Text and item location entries
★ ★ ★ ★

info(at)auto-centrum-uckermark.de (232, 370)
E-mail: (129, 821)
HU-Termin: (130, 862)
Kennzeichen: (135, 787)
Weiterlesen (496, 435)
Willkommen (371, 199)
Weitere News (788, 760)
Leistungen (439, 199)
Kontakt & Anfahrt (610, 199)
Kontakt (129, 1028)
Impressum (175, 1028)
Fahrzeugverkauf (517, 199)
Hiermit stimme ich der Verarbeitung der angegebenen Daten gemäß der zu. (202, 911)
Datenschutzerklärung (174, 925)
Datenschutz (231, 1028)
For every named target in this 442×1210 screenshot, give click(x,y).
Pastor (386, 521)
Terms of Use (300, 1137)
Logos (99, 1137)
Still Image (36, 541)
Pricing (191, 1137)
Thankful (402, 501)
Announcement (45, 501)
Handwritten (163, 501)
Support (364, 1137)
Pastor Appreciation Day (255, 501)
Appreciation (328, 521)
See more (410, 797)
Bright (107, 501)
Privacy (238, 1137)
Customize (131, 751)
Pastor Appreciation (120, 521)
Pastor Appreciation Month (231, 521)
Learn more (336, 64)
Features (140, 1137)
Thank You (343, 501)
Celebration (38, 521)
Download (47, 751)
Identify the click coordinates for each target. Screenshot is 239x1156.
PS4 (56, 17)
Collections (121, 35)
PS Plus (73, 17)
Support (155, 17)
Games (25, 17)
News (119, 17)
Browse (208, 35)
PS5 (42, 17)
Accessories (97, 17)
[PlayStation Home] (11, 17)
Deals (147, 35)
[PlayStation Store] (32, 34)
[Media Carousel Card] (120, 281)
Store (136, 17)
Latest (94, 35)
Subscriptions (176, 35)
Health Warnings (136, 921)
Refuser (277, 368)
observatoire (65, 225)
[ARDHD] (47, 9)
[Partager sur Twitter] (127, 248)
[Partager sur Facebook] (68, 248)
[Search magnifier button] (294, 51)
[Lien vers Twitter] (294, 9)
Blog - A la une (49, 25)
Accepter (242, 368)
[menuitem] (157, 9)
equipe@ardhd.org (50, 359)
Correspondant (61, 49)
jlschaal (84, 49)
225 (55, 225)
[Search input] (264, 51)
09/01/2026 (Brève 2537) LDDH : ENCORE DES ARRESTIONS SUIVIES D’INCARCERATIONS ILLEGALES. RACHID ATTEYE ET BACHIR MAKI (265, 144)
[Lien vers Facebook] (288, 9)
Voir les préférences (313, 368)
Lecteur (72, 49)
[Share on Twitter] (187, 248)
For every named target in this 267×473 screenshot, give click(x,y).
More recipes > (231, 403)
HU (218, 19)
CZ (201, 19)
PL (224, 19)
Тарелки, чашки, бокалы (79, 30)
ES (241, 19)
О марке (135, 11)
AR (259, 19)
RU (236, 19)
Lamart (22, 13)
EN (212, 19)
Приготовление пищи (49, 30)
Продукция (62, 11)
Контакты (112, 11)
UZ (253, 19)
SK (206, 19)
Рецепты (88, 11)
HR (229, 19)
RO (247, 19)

★ ★ ★ ★

> **Instructions for the task**: Write out all of the entries again, substituting "Help" for every occurrence of "Support" and keeping everything else the same.

> **Written answer**:
info(at)auto-centrum-uckermark.de (232, 370)
E-mail: (129, 821)
HU-Termin: (130, 862)
Kennzeichen: (135, 787)
Weiterlesen (496, 435)
Willkommen (371, 199)
Weitere News (788, 760)
Leistungen (439, 199)
Kontakt & Anfahrt (610, 199)
Kontakt (129, 1028)
Impressum (175, 1028)
Fahrzeugverkauf (517, 199)
Hiermit stimme ich der Verarbeitung der angegebenen Daten gemäß der zu. (202, 911)
Datenschutzerklärung (174, 925)
Datenschutz (231, 1028)
For every named target in this 442×1210 screenshot, give click(x,y).
Pastor (386, 521)
Terms of Use (300, 1137)
Logos (99, 1137)
Still Image (36, 541)
Pricing (191, 1137)
Thankful (402, 501)
Announcement (45, 501)
Handwritten (163, 501)
Help (364, 1137)
Pastor Appreciation Day (255, 501)
Appreciation (328, 521)
See more (410, 797)
Bright (107, 501)
Privacy (238, 1137)
Customize (131, 751)
Pastor Appreciation (120, 521)
Pastor Appreciation Month (231, 521)
Learn more (336, 64)
Features (140, 1137)
Thank You (343, 501)
Celebration (38, 521)
Download (47, 751)
Identify the click coordinates for each target. Screenshot is 239x1156.
PS4 (56, 17)
Collections (121, 35)
PS Plus (73, 17)
Help (155, 17)
Games (25, 17)
News (119, 17)
Browse (208, 35)
PS5 (42, 17)
Accessories (97, 17)
[PlayStation Home] (11, 17)
Deals (147, 35)
[PlayStation Store] (32, 34)
[Media Carousel Card] (120, 281)
Store (136, 17)
Latest (94, 35)
Subscriptions (176, 35)
Health Warnings (136, 921)
Refuser (277, 368)
observatoire (65, 225)
[ARDHD] (47, 9)
[Partager sur Twitter] (127, 248)
[Partager sur Facebook] (68, 248)
[Search magnifier button] (294, 51)
[Lien vers Twitter] (294, 9)
Blog - A la une (49, 25)
Accepter (242, 368)
[menuitem] (157, 9)
equipe@ardhd.org (50, 359)
Correspondant (61, 49)
jlschaal (84, 49)
225 (55, 225)
[Search input] (264, 51)
09/01/2026 (Brève 2537) LDDH : ENCORE DES ARRESTIONS SUIVIES D’INCARCERATIONS ILLEGALES. RACHID ATTEYE ET BACHIR MAKI (265, 144)
[Lien vers Facebook] (288, 9)
Voir les préférences (313, 368)
Lecteur (72, 49)
[Share on Twitter] (187, 248)
For every named target in this 267×473 screenshot, give click(x,y).
More recipes > (231, 403)
HU (218, 19)
CZ (201, 19)
PL (224, 19)
Тарелки, чашки, бокалы (79, 30)
ES (241, 19)
О марке (135, 11)
AR (259, 19)
RU (236, 19)
Lamart (22, 13)
EN (212, 19)
Приготовление пищи (49, 30)
Продукция (62, 11)
Контакты (112, 11)
UZ (253, 19)
SK (206, 19)
Рецепты (88, 11)
HR (229, 19)
RO (247, 19)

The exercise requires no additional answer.